With the combination of Zemplar and external beam radiation therapy, researchers were able to lower the radiation dose by 2.4 times and get the same results as when radiation was the sole treatment.
"These results are very promising, but they must be duplicated in animal studies before being tested in humans," said Koumenis, an assistant professor of radiation oncology.
The Wake Forest study is the first to show that Zemplar can sensitize cancer cells to radiation treatment. Previous laboratory studies showed that the drug can reduce the proliferation, or growth, of tumor cells.
Zemplar is one of several drugs designed to mimic vitamin D hormone, and is approved by the U.S. Food and Drug Administration. It is used to treat high levels of parathyroid hormone and is being studied as a cancer treatment. Vitamin D hormone, also known as calcitriol, is not itself a viable treatment because it can lead to excess calcium in the blood and affect bone metabolism and structure.
"The fact that Zemplar is already approved means it could be used in treatment sooner," said Koumenis. "We''ve shown that the combination of Zemplar and radiation are synergistic in tumor cells, but much less so in normal cells. This means we could potentially increase the killing of the tumor cells, while minimizing the damage to normal cells."
The researchers tested the treatment in prostate cancer cells taken from recent patients, as well as in a collection of tumor cells, called a "cell line," that had been circulated among scientists for many years.
"Because cell lines have been studied for so many years, some scientists question whether they truly reflect the biology of prostate tumors," said Koumenis. "The ability of our collaborative team to isolate ''fresh'' tumor cells from patients allowed us to look at both; and we found the same effects in both groups of cells."
The research was a collaborative effort between Koumenis; Scott Cramer, Ph.D., assistant professor of cancer biology; and Gary Schwartz, Ph.D., associate professor of cancer biology and scientific director of the Prostate Cancer Center of Excellence.
The researchers have applied for funding to continue their research by studying the treatment in animals, where they hope to learn more about the optimum dose and timing of the combination therapy.
In the study, the researchers also compared Zemplar with vitamin D hormone, or calcitriol. Zemplar is designed to mimic the effects of calcitriol, without its side effects. The researchers found the Zemplar was just as effective as calcitriol when used in combination with radiation therapy.
Prostate cancer is the most commonly diagnosed non-skin cancer and the second leading cause of cancer death in men in the United States.
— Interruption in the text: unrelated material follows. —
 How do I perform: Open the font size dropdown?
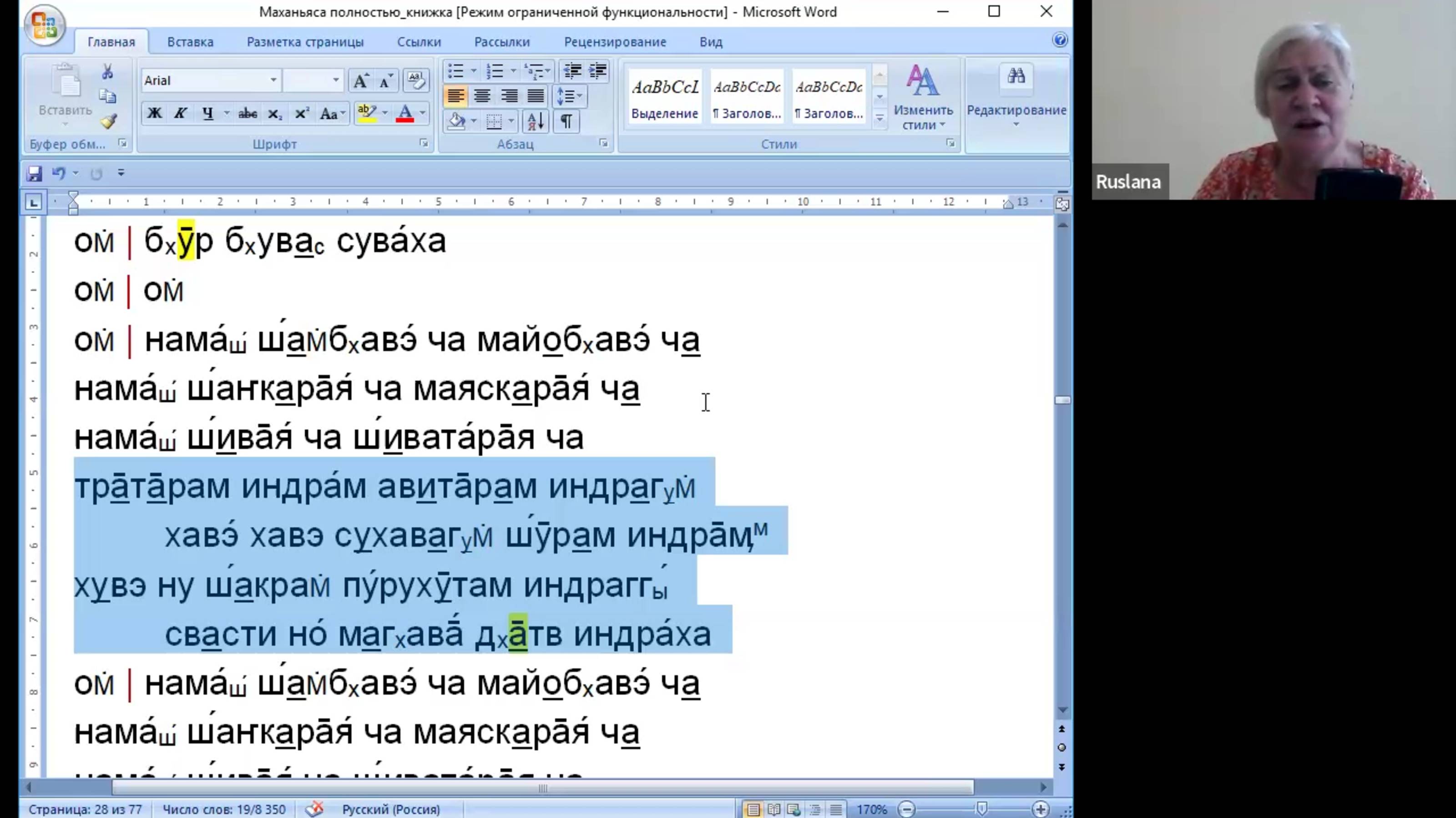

Small amounts of vitamin D are present in foods such as tuna, salmon and vitamin-fortified milk, although most vitamin D is made in the body after casual exposure to sunlight. The vitamin exists in several forms, some of which are inactive. The liver and kidneys help convert vitamin D to its active form, calcitriol, also known as vitamin D hormone. Its role is to increase calcium absorption from the intestine and promote normal bone formation.